Your task: Your copy should hold only the lines from the one with "Viewport: 764px width, 623px height." to the one with "This screenshot has width=1000, height=1778.", both included, each exactly as it stands below, with no pictures.

─── Working data ───

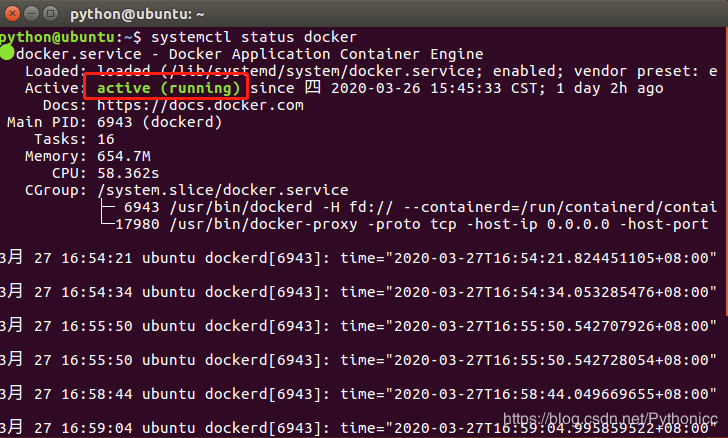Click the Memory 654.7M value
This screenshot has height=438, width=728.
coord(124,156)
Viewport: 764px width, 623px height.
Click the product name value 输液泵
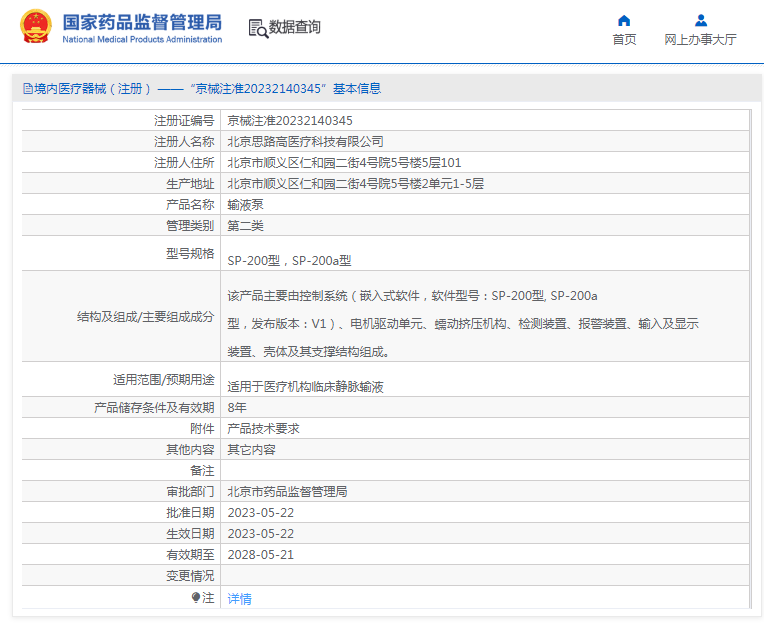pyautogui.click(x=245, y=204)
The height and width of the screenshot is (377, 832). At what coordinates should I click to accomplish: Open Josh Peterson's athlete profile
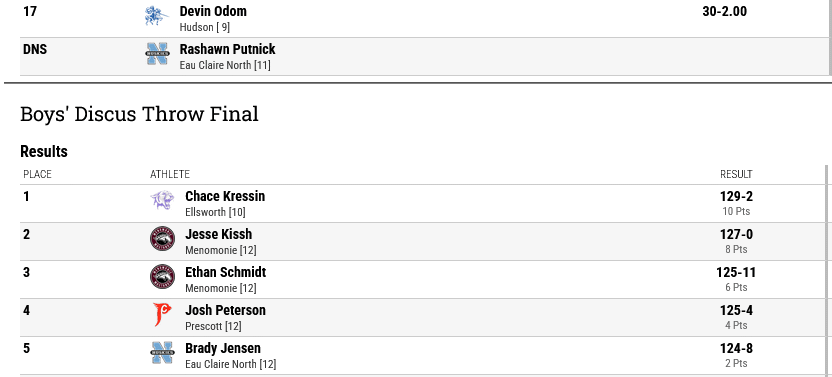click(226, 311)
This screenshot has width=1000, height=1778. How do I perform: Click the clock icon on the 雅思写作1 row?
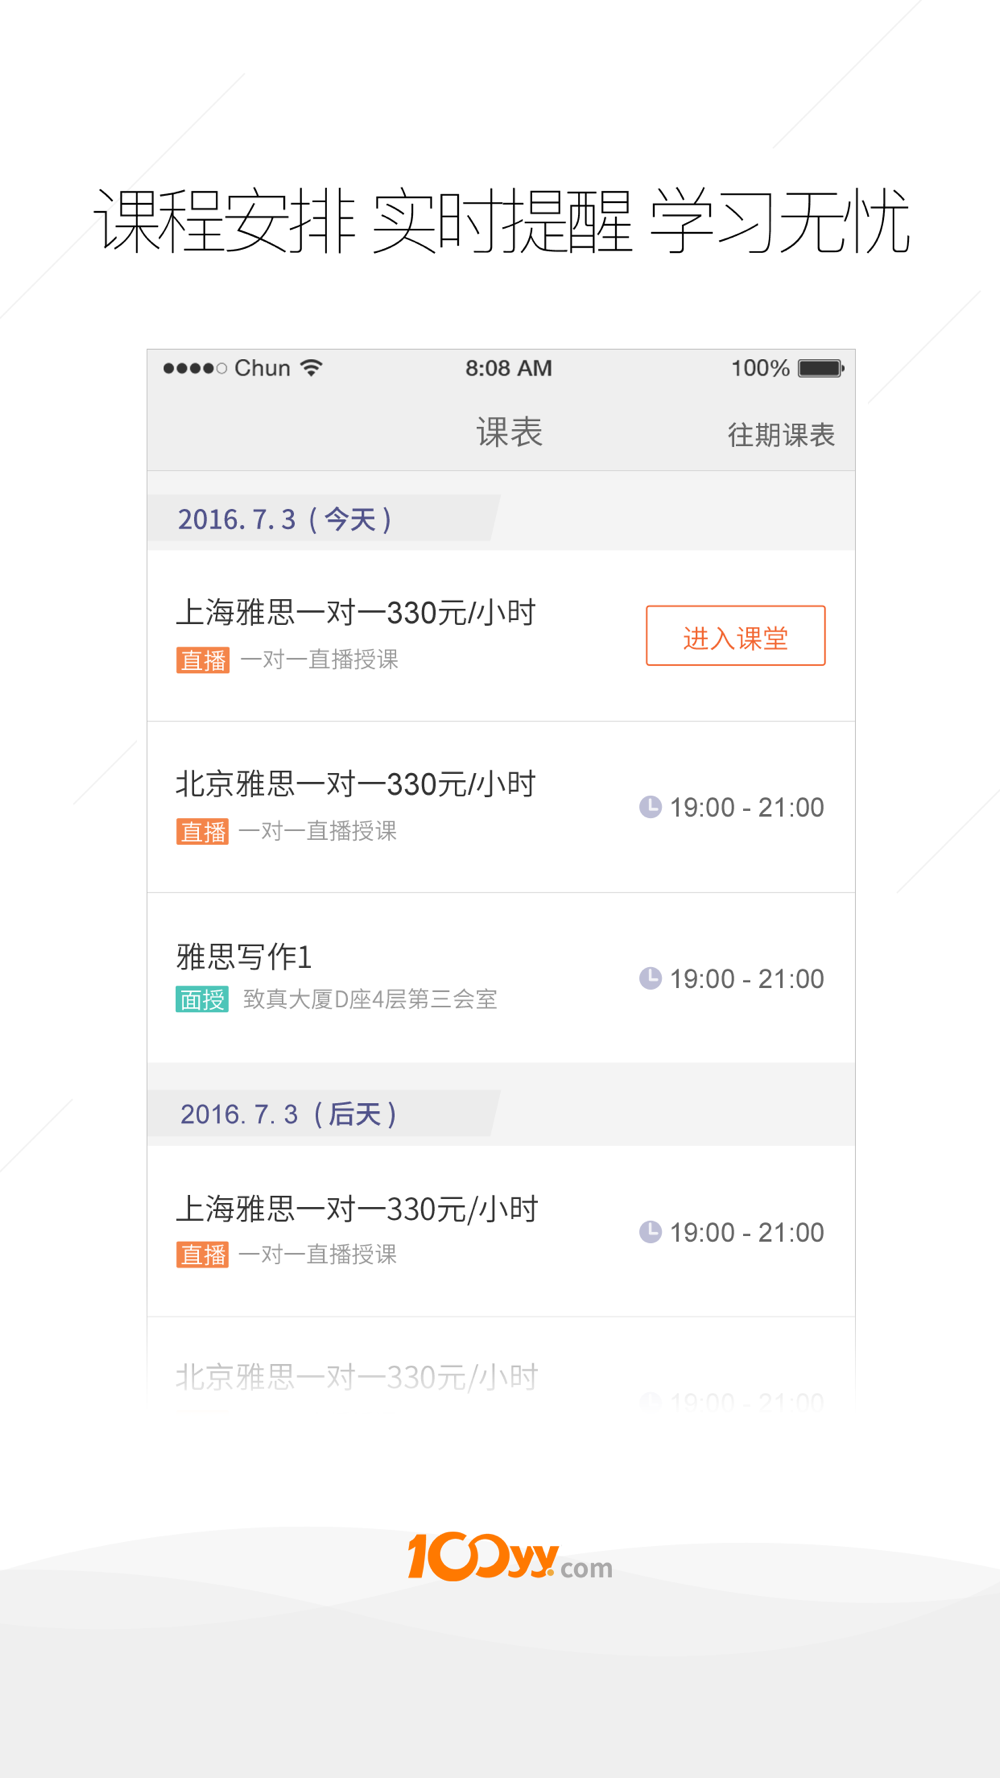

───
─── Working data ───

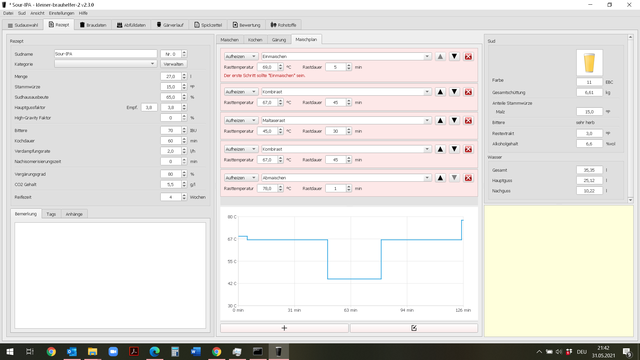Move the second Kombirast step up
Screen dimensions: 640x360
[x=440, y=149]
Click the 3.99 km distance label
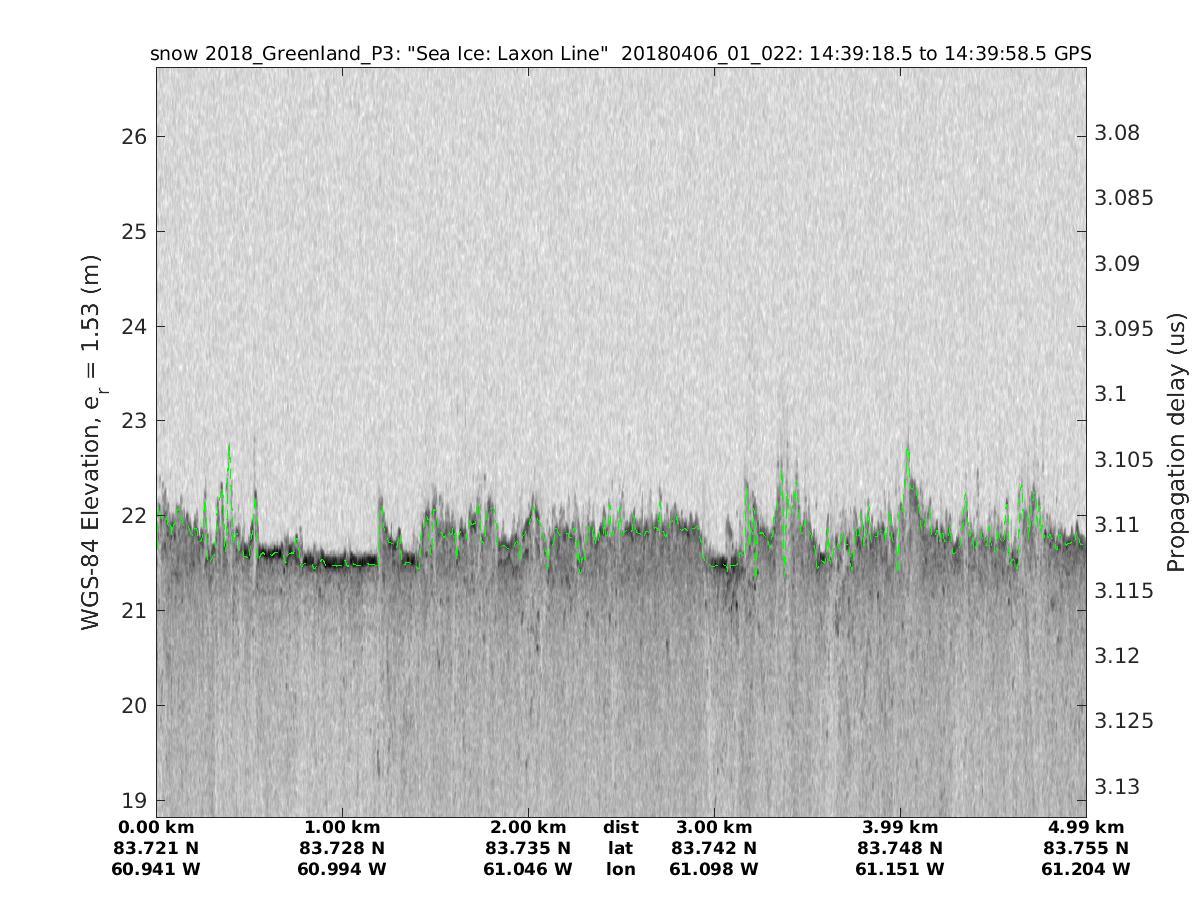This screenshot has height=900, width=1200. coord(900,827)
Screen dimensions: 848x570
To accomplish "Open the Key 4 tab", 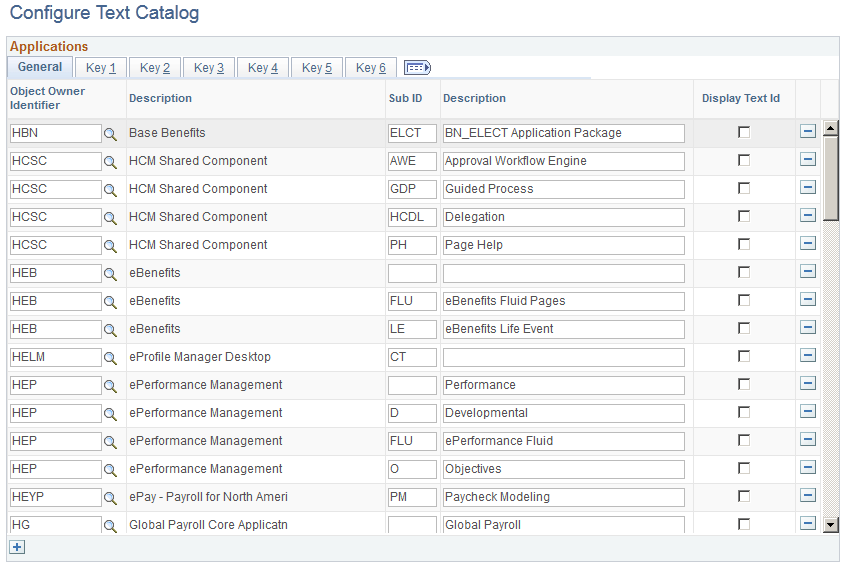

───

Result of this task:
Viewport: 764px width, 623px height.
Click the product name value 输液泵
pyautogui.click(x=245, y=204)
The height and width of the screenshot is (377, 832). At what coordinates should I click to accomplish: Open Josh Peterson's athlete profile
click(226, 311)
This screenshot has width=1000, height=1778. How do I perform: Click the clock icon on the 雅思写作1 row?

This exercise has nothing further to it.